Limit range of response variable


#1

Hi!

I really enjoy all the features of the brms package!

Is there a way of constraining models fitted with brms s.t. either the parameters are estimated under the constraint that the response scale can only take values within the interval [0,100] (in virtue of being
probability ratings of the participants) or when generating posterior predictions from the fitted models?

In modelling probability ratings of the participants, I am fitting a cluster of brms models.
One might look like this:

q1 <- brm(value ~ RelevanceDVExp
+ (Relevance * DV| lfdn) + (Relevance * DV| le_nr),
data = dw_DV_exp,
prior = c(set_prior(“normal(0,10)”, class = “b”)),
cores = 4, iter = 20000,
save_all_pars = TRUE,
sample_prior = TRUE,
control=list(adapt_delta=0.99, stepsize = 0.01, max_treedepth =15))

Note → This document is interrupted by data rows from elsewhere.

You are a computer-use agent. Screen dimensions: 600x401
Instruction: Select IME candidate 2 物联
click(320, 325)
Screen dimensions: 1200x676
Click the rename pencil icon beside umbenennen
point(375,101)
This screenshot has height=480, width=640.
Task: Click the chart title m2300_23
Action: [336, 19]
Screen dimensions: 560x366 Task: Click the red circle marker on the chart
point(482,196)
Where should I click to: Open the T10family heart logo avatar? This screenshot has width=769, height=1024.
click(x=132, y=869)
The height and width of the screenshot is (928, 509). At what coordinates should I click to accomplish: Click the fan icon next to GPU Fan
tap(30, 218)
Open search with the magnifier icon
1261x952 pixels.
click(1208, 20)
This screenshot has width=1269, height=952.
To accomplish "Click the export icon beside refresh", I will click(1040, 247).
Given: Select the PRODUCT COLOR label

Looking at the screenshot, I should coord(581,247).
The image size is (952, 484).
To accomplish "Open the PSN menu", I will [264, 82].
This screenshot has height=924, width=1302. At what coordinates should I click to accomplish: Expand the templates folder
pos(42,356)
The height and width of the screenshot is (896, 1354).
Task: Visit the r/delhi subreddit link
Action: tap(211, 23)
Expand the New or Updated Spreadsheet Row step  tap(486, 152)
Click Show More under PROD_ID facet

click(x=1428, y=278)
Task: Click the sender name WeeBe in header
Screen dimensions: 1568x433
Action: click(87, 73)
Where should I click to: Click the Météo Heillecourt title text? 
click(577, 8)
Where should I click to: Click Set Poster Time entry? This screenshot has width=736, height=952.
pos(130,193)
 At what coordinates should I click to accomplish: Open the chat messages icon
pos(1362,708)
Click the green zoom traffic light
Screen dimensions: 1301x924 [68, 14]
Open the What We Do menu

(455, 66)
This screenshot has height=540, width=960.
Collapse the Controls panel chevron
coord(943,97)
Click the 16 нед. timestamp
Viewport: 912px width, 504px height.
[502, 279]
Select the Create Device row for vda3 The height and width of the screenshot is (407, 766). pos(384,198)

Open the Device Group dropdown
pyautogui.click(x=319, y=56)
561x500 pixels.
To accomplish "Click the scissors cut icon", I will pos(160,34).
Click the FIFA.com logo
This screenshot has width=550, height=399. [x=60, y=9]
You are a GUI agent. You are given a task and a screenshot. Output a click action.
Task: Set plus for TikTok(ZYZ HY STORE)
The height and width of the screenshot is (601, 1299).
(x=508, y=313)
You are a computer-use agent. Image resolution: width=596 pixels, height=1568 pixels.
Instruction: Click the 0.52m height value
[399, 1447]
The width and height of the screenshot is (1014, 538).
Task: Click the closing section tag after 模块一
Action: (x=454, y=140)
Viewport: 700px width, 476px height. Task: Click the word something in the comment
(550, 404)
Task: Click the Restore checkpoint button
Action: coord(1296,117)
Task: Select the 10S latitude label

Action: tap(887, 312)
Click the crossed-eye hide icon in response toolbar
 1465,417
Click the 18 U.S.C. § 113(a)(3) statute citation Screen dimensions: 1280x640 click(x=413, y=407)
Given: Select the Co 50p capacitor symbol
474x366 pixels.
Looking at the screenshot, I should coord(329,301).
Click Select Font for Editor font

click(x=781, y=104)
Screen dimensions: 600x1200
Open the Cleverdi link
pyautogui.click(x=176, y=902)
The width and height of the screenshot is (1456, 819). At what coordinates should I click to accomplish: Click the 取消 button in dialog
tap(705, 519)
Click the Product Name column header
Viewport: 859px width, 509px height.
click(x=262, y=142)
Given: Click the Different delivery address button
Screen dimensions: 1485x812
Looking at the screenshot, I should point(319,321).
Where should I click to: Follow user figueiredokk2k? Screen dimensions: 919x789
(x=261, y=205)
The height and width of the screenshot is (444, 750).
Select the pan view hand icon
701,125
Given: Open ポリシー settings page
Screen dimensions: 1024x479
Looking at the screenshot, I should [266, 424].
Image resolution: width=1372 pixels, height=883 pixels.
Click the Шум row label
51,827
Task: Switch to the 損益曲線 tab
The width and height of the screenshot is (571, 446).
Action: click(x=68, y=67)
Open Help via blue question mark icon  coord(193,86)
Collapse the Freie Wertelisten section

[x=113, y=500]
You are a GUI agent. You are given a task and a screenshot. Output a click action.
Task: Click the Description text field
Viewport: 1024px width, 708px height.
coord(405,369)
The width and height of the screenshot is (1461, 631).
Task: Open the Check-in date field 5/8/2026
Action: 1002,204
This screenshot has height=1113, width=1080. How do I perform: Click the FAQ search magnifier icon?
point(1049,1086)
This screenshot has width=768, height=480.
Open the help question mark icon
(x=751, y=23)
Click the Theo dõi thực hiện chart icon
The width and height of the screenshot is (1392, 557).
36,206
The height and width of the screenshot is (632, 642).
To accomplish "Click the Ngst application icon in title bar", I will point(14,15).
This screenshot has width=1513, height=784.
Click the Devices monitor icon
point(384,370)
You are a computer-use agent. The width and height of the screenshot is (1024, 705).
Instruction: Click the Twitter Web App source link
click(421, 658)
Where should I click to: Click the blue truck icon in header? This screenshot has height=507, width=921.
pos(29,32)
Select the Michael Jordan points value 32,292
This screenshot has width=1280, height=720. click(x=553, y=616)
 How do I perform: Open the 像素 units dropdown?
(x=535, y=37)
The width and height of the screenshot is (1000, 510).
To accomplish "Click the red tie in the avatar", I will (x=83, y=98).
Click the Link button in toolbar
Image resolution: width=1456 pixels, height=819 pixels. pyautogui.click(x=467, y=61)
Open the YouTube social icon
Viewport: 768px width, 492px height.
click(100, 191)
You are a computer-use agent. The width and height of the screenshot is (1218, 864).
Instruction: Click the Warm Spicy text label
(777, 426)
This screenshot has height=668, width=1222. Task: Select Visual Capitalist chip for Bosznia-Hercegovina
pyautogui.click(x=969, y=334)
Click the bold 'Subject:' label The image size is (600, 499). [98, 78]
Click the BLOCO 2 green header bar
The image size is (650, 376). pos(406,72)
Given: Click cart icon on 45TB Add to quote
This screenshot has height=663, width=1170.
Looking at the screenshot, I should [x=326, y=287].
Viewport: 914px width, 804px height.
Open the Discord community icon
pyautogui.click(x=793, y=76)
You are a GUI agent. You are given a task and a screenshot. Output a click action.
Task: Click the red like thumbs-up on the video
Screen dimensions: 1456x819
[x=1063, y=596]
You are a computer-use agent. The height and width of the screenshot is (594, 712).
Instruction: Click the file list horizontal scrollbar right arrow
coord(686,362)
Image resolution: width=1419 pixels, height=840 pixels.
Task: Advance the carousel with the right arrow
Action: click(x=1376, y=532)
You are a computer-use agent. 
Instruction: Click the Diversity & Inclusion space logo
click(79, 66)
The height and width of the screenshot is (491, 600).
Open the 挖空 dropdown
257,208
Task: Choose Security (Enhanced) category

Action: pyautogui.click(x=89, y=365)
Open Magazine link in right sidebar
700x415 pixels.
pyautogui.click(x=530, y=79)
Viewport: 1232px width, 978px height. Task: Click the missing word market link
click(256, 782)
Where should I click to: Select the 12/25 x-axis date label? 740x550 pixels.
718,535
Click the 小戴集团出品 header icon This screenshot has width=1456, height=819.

Afterwards, I compare the models etc…, and calculate posterior predictions by:

newdata <- data.frame(DV = c(“DVa”,“DVa”,
“DVa”,“DVa”,
“DVb”,“DVb”,
“DVb”,“DVb”,
“DVc”,“DVc”,
“DVc”,“DVc”),
Relevance = c( “PO”, “PO”,
“IR”, “IR”,
“PO”, “PO”,
“IR”, “IR”,
“PO”, “PO”,
“IR”, “IR”),
Exp = c(“Exp1”, “Exp2”,
“Exp1”, “Exp2”,
“Exp1”, “Exp2”,
“Exp1”, “Exp2”,
“Exp1”, “Exp2”,
“Exp1”, “Exp2”),
lfdn = rep(146, 12))

y_rep_1 <- posterior_predict(q1, newdata, allow_new_levels = TRUE)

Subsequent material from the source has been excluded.